Creating Healthy Soil
Organic products are ideal for your landscape, because they feed the soil, creating a sustaining environment. Healthy soil leads to healthy plants.1 But when you garden organically, you do much more than nourish your plants.
As in nature, an organic soil alive with microbes and fungi releases nutrients slowly to plants. By enriching the soil with organic supplements and encouraging the growth of naturally occurring beneficial organisms, you give your plants the tools they need to access nutrients in the soil and the strength to protect themselves from harmful pathogens and pests. Take the natural approach and amend with soil conditioners, such as earthworm casting, which add organic matter, including humid acid, and desirable microorganisms to your garden soil. This helps make soil borne nutrients, such as iron, more available to plants.
Gypsum is a soil additive that helps to loosen compacted soil and promote root growth while enriching the soil with calcium and sulfur. Gypsum also improves soil structure.
Organic gardening also calls for adding homemade or bagged compost to the soil. This improves the overall soil structure by increasing organic matter, which enhances nutrient release to plants and increases water retention. Adding compost also reduces runoff and erosion, and suppresses certain diseases.
Nutritious “Food” for Plants
High-quality organic fertilizers are the products of natural decomposition and are easy for plants to digest. Made from natural sources, organic fertilizers provide garden plants with slow-release, consistent nourishment. Such a “health food” diet makes your plants strong and self-sustaining. Rather than depend on you for feeding them a steady supply of synthetic fertilizers, they find what they need in soil that has been fed with organic fertilizer.
Organic fertilizers that feed the soil and sustain plants include animal waste and byproducts, such as bird and bat guano, blood meal, bone meal and feather meal, as well as fish and kelp fertilizers
Most organic fertilizers are low in nutrients, which is why the NPK macronutrient ratio (nitrogen, phosphate and potassium) printed on product labels generally consists of numbers below 10. The gentle nature of organic fertilizers also means they won’t burn plant roots or foliage like chemical fertilizers can.
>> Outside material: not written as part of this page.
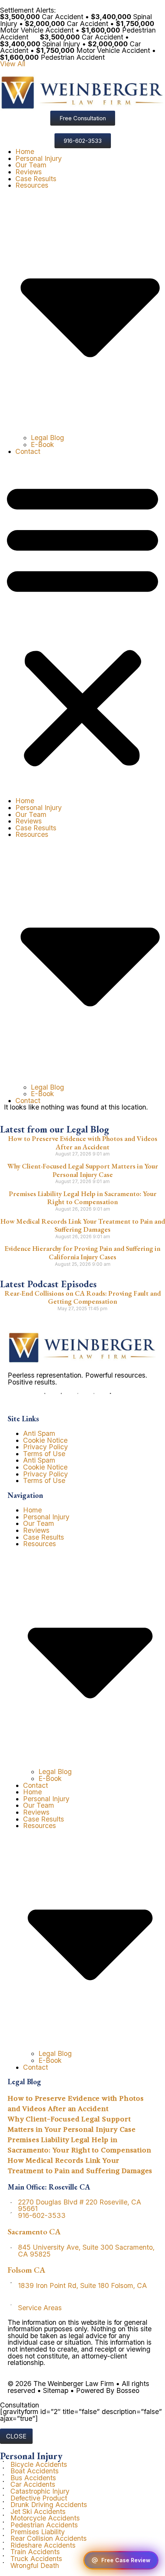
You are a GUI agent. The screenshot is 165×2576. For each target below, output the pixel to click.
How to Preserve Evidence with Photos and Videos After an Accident (82, 1142)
Organic Pest and Disease Management
Organic gardening takes a gentle approach to dealing with pests and diseases. This method includes taking steps to prevent pests and diseases before they occur, and using mild control methods and products.
One of the least invasive prevention and control methods for pests and diseases is inspecting plants for problems, and then physically removing any pests or diseased areas found. This works well when a plant has a limited amount of problem areas. Organic gardening also uses exclusion methods to keep pests and diseases at bay. This includes covering plants with lightweight, spunbonded fabrics known as row cover.